**EXTRACT**
◆ ◆ ◆ ◆

G.O.R.A.: A Space Movie () is a 2004 Turkish science-fiction comedy film, directed by Ömer Faruk Sorak, which stars Cem Yılmaz as a used carpet salesman who is abducted by aliens from the planet G.O.R.A. The film, which went on nationwide general release across Turkey on , was one of the highest grossing Turkish films of 2004 and was followed by the sequels A.R.O.G (2008) and Arif V 216 (2018). A spin-off series based on Erşan Kuneri's character was released in 2022 by Netflix.

Synopsis 
Arif (Cem Yılmaz) lives by selling carpets and fake images of U.F.O. One day, he is abducted by aliens disguised as Prince Charles along with other humans. This abduction is carried out by planet G.O.R.A's security chief Logar Trihis as a grudge for the rape of an ancestor's colleague who visited Earth in 1789. On the spaceship, Arif comes across a hologram image of Garaval who tells Arif that he can sense the Force within him (a spoof reference to Star Wars) and instructs Arif to look for him. Upon landing on G.O.R.A, Arif continues to look for opportunities to escape but repeatedly fails. He builds up a friendship with inmates Faruk and Robot-216. Robot-216 is a close confidant of Princess Ceku who was demoted to prisons by an angry Logar. It is revealed that Logar plans to usurp the throne by marrying Princess Ceku despite her stubborn refusal. To carry out his plan, he sets a fireball towards G.O.R.A and asks for the Princess's hand as the reward on the condition that he will save G.O.R.A. The king has to agree as the alternative option of using sacred stone is hindered by the absence of the manual (the manual is stolen by Logar). But when Logar fails to fire-off his weapon, Arif comes to the rescue by performing the sacred stone ritual which resembles scene from The Fifth Element film Arif saw. Logar is furious as it required Arif to kiss Ceku. So, he blackmails the king into agreeing Ceku's marriage with him. However, Ceku learns from her mother that her original father is in fact an earthling. She sets off to find him with Arif, Faruk and Robot-216. But along the way, Logar's men intercept and take Ceku back. At the same time, Arif meets Garavel who is an old acquaintance of Ceku's father, who is revealed to have been a Turkish Air Force pilot who was abducted in 1978. With his help, Arif gains power-ups and invades the castle to rescue Ceku. In a move spoofing The Matrix, Arif defeats Logar and exposes his sinister plans to everybody. Arif and Ceku, very much in love, return to Earth and lives off as a couple. The film ends with the couple happily driving on a highway.

◆ ◆ ◆ ◆

**INFORMATION SUPPLIED**

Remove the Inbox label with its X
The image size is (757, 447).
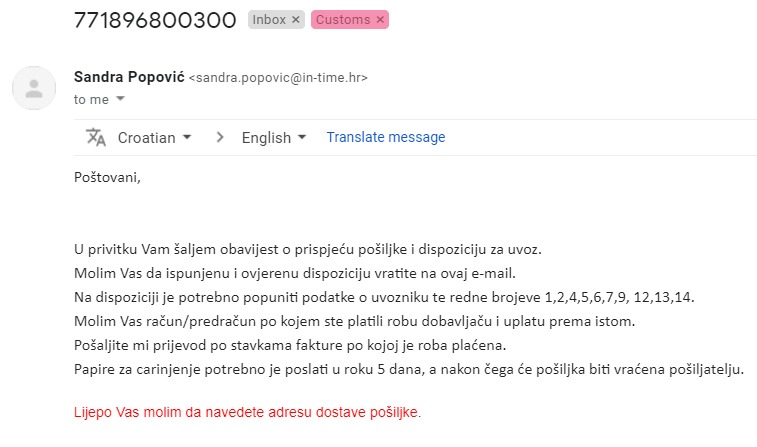tap(295, 19)
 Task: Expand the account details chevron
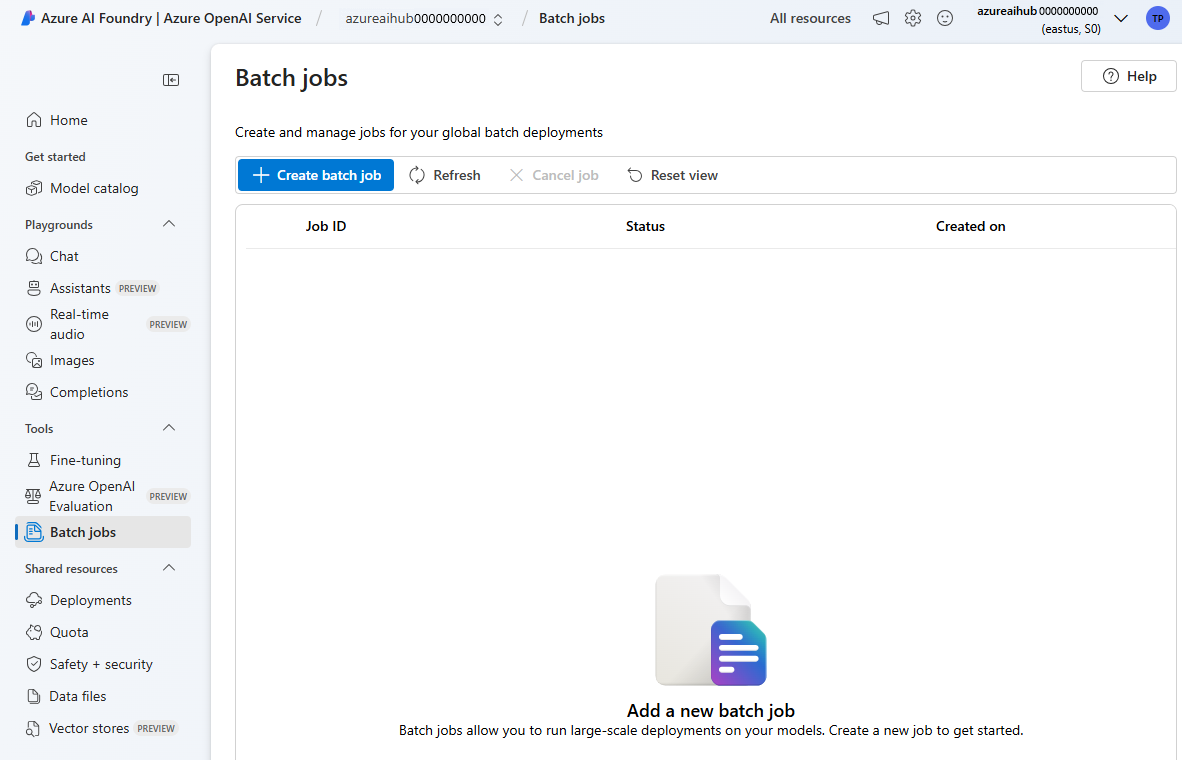point(1121,19)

◆ ◆ ◆ ◆

**OBJECTIVES**
A – Multiply every coordinate in the answers of both entries by 1.2, rounding to whole numbers with halves going up. Then write out all the entry lines again, requests included, and leave the pictures out.
B – Proceed with the G.O.R.A. film article, picking up right after its last sentence.

**RESULTS**
A –
Remove the Inbox label with its X
The image size is (757, 447).
tap(354, 23)
 Task: Expand the account details chevron
point(1345,23)

B –
Cast
 Cem Yılmaz – Arif Işık/Commander Logar Trihis
 Rasim Öztekin – Bob Marley Faruk
 Özkan Uğur – Garavel
 İdil Fırat – Mulu
 Şafak Sezer – Kuna
 Özge Özberk – Princess Ceku Lamtschina
 Erdal Tosun – Rendroy
 Ozan Güven – 216-Robot
 Cezmi Baskın – Superior Tocha

Reception

Reviews 
Todd Brown, writing for Twitch Film, describes the film as, "a very funny, very Mel Brooks inspired sci-fi comedy", with "some pitch perfect knocks on both Star Wars and The Matrix films in there" that "looked good...went on to become a huge hit in its native country", and "re-introduced Turkish genre film to international audiences as it rolled out on the festival circuit", proving that Turkey "was capable of producing big, glossy productions with the very best of them".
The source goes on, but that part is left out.